Hormônio “do amor” aumenta quando relação está em crise, diz pesquisa

Jairo Bouer

Você já ouviu falar na oxitocina, o “hormônio do amor”? Essa substância, liberada pelo cérebro durante o orgasmo e também durante a amamentação, é associada ao vínculo afetivo entre duas pessoas. Agora, um grupo de pesquisadores sugere que ela também pode ser chamada de “hormônio da crise”.

Uma equipe de psicólogos das universidades de Ciência e Tecnologia da Noruega e do Novo México, nos Estados Unidos, descobriu que, toda vez que uma pessoa percebe que seu parceiro está demonstrando menos interesse no relacionamento do que ela, seus níveis de oxitocina aumentam na tentativa de reforçar os laços.
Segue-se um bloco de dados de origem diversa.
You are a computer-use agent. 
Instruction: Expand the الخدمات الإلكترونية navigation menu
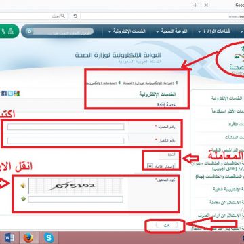coord(127,31)
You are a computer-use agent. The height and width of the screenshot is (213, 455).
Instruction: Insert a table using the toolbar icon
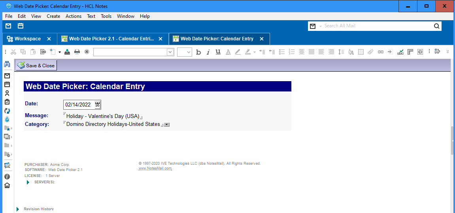pyautogui.click(x=361, y=52)
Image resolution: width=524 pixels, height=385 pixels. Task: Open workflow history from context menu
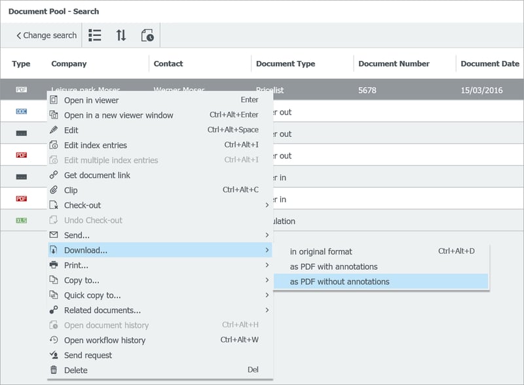point(105,340)
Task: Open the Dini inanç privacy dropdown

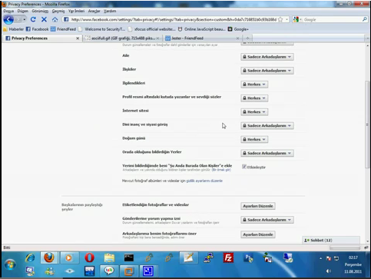Action: click(267, 125)
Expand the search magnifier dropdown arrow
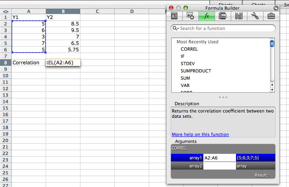This screenshot has width=289, height=187. (x=176, y=28)
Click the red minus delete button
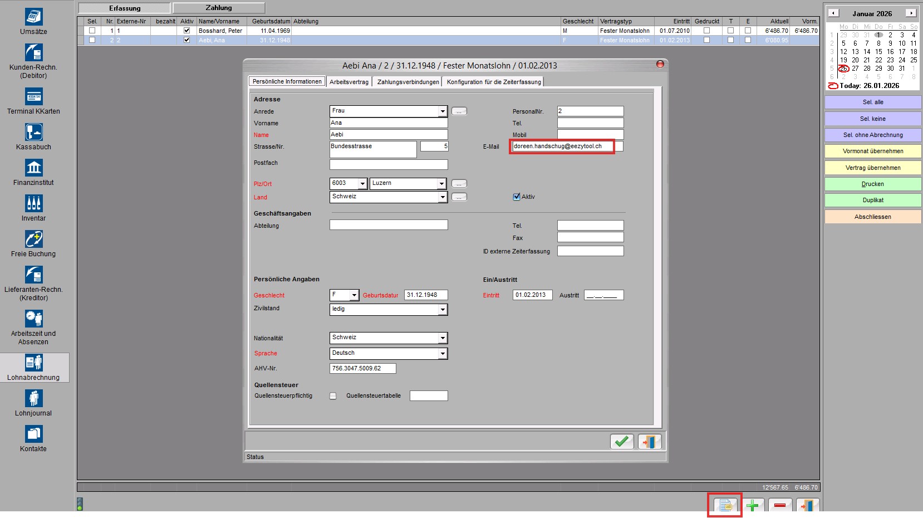Viewport: 923px width, 518px height. (x=780, y=505)
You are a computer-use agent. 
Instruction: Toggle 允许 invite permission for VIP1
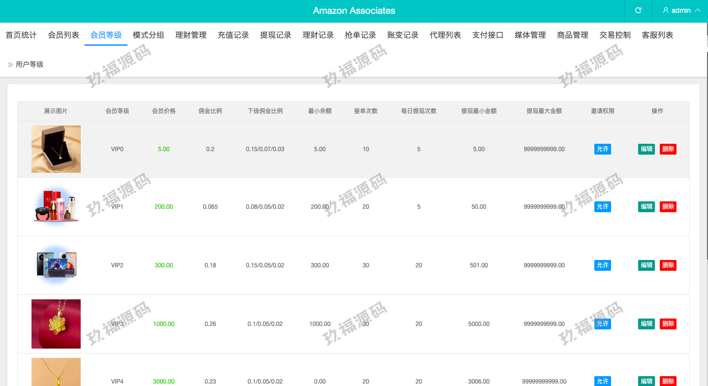pyautogui.click(x=603, y=207)
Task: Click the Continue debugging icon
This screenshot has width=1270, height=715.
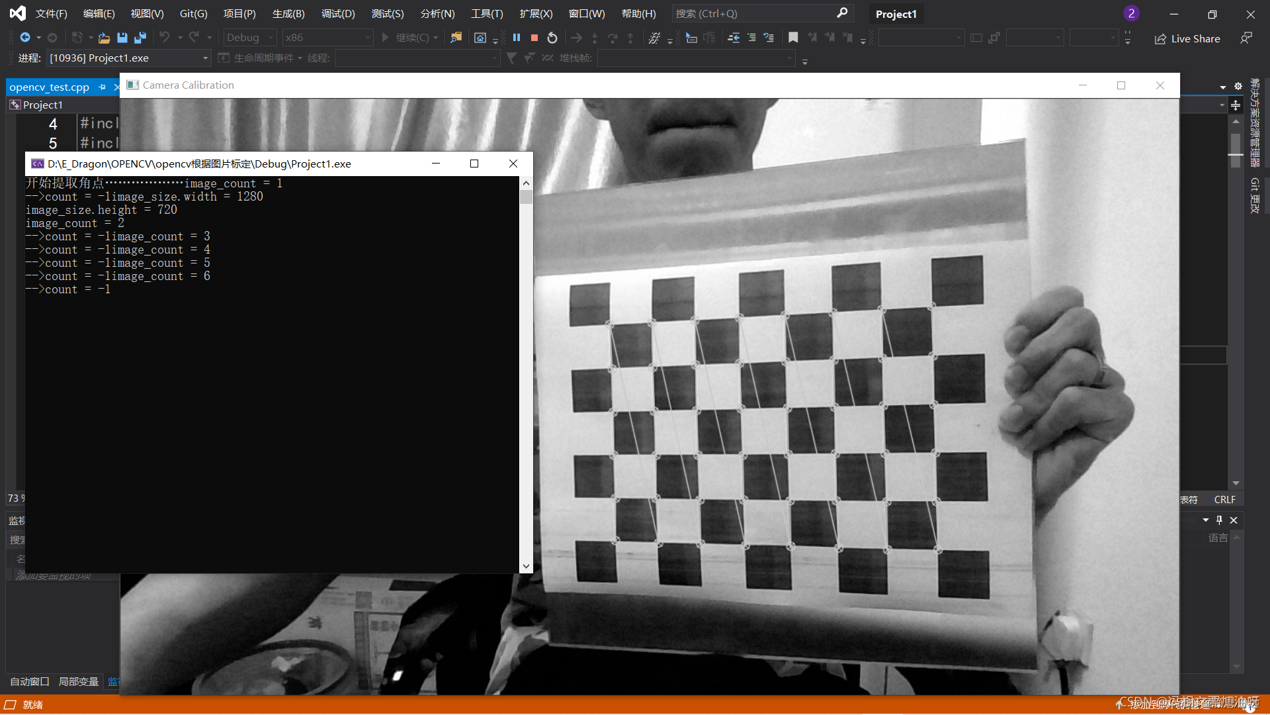Action: point(386,38)
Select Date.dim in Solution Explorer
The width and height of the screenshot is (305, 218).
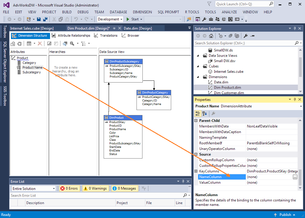click(221, 82)
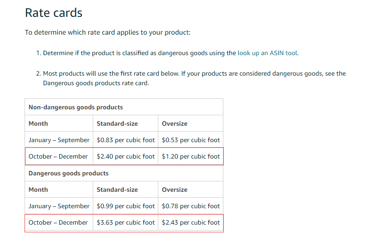Screen dimensions: 368x236
Task: Select the $3.63 per cubic foot cell
Action: pos(126,222)
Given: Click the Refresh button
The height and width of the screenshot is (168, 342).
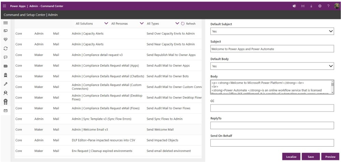Looking at the screenshot, I should (189, 24).
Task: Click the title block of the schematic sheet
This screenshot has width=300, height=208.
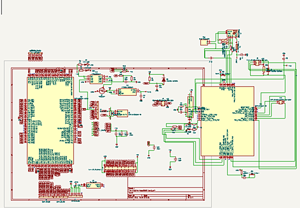Action: pos(165,188)
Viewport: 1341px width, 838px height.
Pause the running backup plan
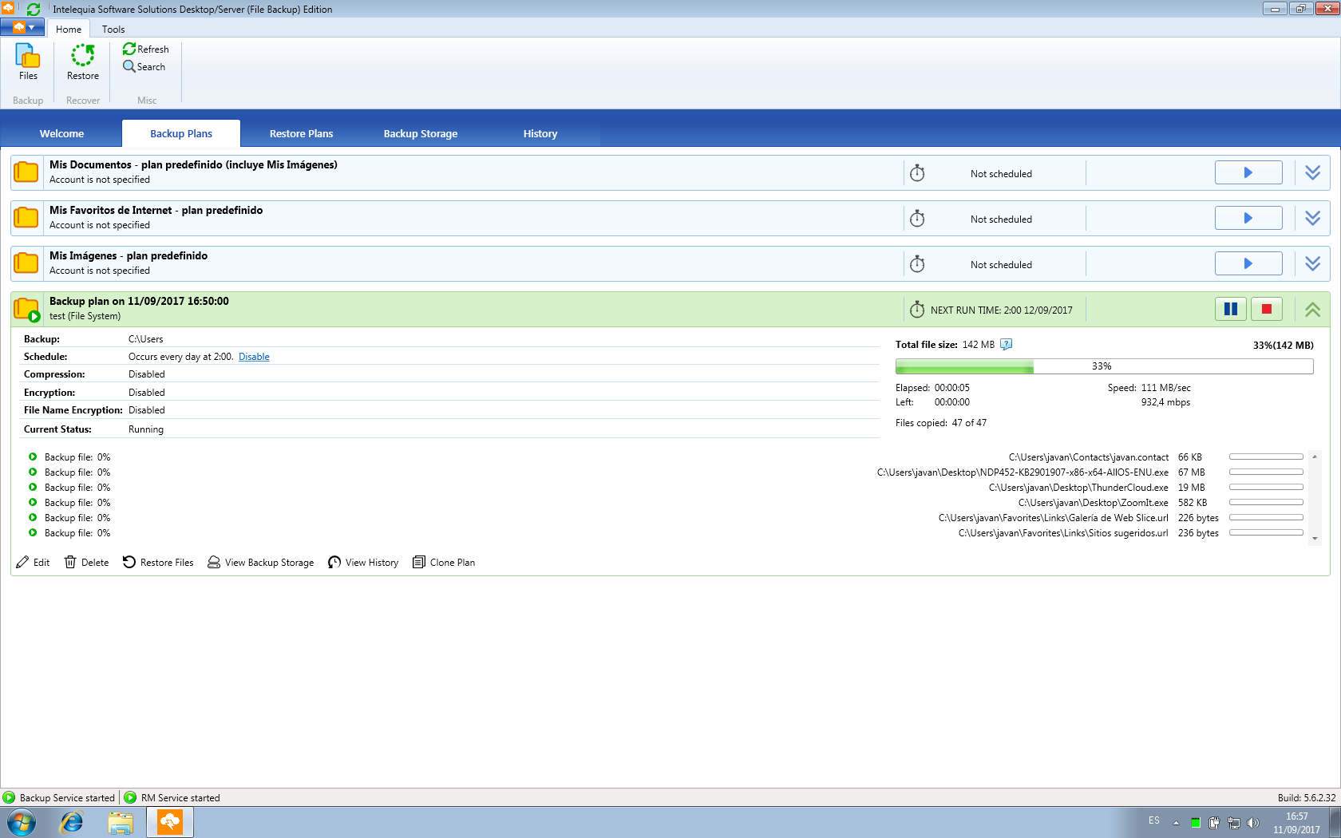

Os pesquisadores avaliaram 75 casais norte-americanos e 148 indivíduos noruegueses em relacionamento estável. Durante os experimentos, os participantes foram estimulados a pensar sobre o parceiro e escrever como era a relação e o quanto gostariam que o outro estivesse envolvido nela. Os níveis de oxitocina foram medidos antes e depois da tarefa.

Em ambos os grupos, os níveis de hormônio foram altos quando os participantes tinham um vínculo forte, como esperado. Mas, ao analisar as duas partes do casal, os pesquisadores perceberam que a quantidade de oxcitocina era mais alta na pessoa que acreditava se doar mais para o relacionamento do que o parceiro. Mas eles também viram que parece haver um limite nessa estratégia, pois, quando o participante que investia mais na relação achava que já não tinha mais jeito, os níveis do hormônio também eram mais baixos.

Os resultados foram semelhantes nos Estados Unidos e na Noruega, o que mostra que a questão transcende a cultura. Para os autores, é possível que o hormônio tenha a função de incentivar as pessoas a cuidar mais da relação quando percebem que o parceiro está menos interessado que eles. Mas ainda são necessários mais estudos para confirmar esse novo papel da oxitocina.